## TAREA INDICADA 1
Di si cada una de estas afirmaciones coincide con el texto sobre Esa mujer. Responde sí o no y cita entre comillas las palabras del texto que lo deciden: (a) Qiao pide permiso antes de entrar en el cuarto; (b) Bin es el jefe de la banda y la pareja de Qiao; (c) Qiao quiere comprarle una casa a su padre.
## TAREA INDICADA 2
Transcribe sin cambios el trozo del texto sobre Esa mujer que va de "Del encierro al" a "no es recíproco.".
## TAREA INDICADA 3
Resume en tres oraciones el texto sobre Esa mujer.

### TEXTO FUENTE ###

Mientras tanto, Qiao mira de lejos al truco circense para dirigirse a una puerta de madera verde. Entra sin pedir permiso y se mueve por ese cuarto, lleno de hombres fumando, como la reina del panal. Cuando uno le tira un beso ella, envuelta en una nube de humo, le responde con un golpe en la espalda. “¡Pidan una ambulancia!”, grita otro burlándose. Qiao entrega otro golpe, y otro más, como si fuera un delivery de piñas amigables pero no por eso menos fuertes. Entre todos esos hombres que apuestan dinero sobresale Bin (Fan Liao), el jefe de esta banda y la pareja de Qiao, quien maneja la casa de juegos e impone las reglas de hermandad del jianghu, término que se repetirá de principio a fin del relato justificando o pidiendo explicaciones sobre una actitud propia o ajena. En Esa mujer las palabras no se desperdician alegremente como si fueran billetes. Se habla poco, pero lo que se dice tiene el peso de palabras que ningún diccionario puede traducir.
Del encierro al aire libre. Del cuadro asfixiante a la postal del paisaje natural. Qiao se mueve entre los negocios oscuros de Bin y la desesperación de un padre obrero que lucha contra sus nuevos patrones en la mina. Ahí está el contraste: la vida de pequeños lujos de Qiao, donde los billetes se pasan de mano en mano, y la ausencia de seguridad económica de su papá. Los mafiosos que se ganan el dinero fácil y el mundo del cuerpo sacrificado de los trabajadores de Datong. Pero ambos extremos tienen un punto en común: los tiempos están mutando y no habrá individuo que salga ileso de la primavera tecnológica en China. Qiao anhela comprarle una casa a su padre, pero también sueña con formar una familia con Bin. Deseo que ella tardará demasiado tiempo en descubrir que no es recíproco.
Devoto a su estilo y capacidad para narrar en un par de escenas años de vida, Jia cuenta cómo es el vínculo entre Qiao y Bin a través de una canción, pero no cualquier canción: la pareja salta al ritmo de Village People, abren y cierran los brazos, formando las letras del estribillo de “YMCA”. Pero mientras Bin quiebra su cintura, intentando ser lo más fiel posible a la famosa coreografía, su revolver escondido dentro del pantalón cae hasta impactar contra el suelo, quedando al descubierto entre los pies que danzan en la pista del salón. Qiao se molesta porque odia que su novio porte un arma ilegal. Lo mira con enojo. Pero en vez de lanzarle un reproche, le transmite lo que siente bailando con todo el cuerpo. Girando de un lado al otro. Recordándonos el inolvidable inicio de la película Lejos de ella (2015), con un grupo de chinos bailando juntos “Go West”, versionado por los Pet Shop Boys. ¿Cómo expresar mejor un sentimiento incómodo que con pasos de baile?

### MATERIAL DE DATOS ###

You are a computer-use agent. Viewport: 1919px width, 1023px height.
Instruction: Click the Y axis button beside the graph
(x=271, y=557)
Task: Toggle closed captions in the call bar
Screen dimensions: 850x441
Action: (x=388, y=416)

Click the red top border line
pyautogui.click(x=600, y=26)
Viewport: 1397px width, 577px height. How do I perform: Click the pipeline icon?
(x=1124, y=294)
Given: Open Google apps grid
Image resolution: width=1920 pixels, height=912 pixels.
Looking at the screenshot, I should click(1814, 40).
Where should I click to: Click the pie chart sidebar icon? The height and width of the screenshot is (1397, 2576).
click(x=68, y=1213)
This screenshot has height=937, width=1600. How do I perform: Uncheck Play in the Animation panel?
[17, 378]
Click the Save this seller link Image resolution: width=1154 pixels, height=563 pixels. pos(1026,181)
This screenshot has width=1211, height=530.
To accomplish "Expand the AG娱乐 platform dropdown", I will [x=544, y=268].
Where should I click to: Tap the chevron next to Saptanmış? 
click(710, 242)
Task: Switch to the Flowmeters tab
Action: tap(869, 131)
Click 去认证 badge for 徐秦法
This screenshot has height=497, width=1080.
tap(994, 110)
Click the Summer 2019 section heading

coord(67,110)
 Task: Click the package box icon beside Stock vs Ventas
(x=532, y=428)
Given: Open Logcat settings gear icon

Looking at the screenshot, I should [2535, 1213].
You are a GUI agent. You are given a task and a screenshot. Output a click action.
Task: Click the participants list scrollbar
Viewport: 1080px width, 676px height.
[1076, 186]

###

## RESULTADO 1
(a) No: "Entra sin pedir permiso".
(b) Sí: "sobresale Bin (Fan Liao), el jefe de esta banda y la pareja de Qiao".
(c) Sí: "Qiao anhela comprarle una casa a su padre".

## RESULTADO 2
Del encierro al aire libre. Del cuadro asfixiante a la postal del paisaje natural. Qiao se mueve entre los negocios oscuros de Bin y la desesperación de un padre obrero que lucha contra sus nuevos patrones en la mina. Ahí está el contraste: la vida de pequeños lujos de Qiao, donde los billetes se pasan de mano en mano, y la ausencia de seguridad económica de su papá. Los mafiosos que se ganan el dinero fácil y el mundo del cuerpo sacrificado de los trabajadores de Datong. Pero ambos extremos tienen un punto en común: los tiempos están mutando y no habrá individuo que salga ileso de la primavera tecnológica en China. Qiao anhela comprarle una casa a su padre, pero también sueña con formar una familia con Bin. Deseo que ella tardará demasiado tiempo en descubrir que no es recíproco.

## RESULTADO 3
Qiao entra en un cuarto lleno de hombres que apuestan, donde manda Bin, el jefe de la banda y su pareja, que maneja la casa de juegos. Qiao se mueve entre los negocios oscuros de Bin y la desesperación de su padre, un obrero de la mina, y quiere comprarle una casa a él y formar una familia con Bin, aunque ese deseo no es recíproco. Jia muestra el vínculo de la pareja en un baile de "YMCA", en el que a Bin se le cae el revólver y Qiao, que odia que él lleve un arma ilegal, le transmite su enojo bailando.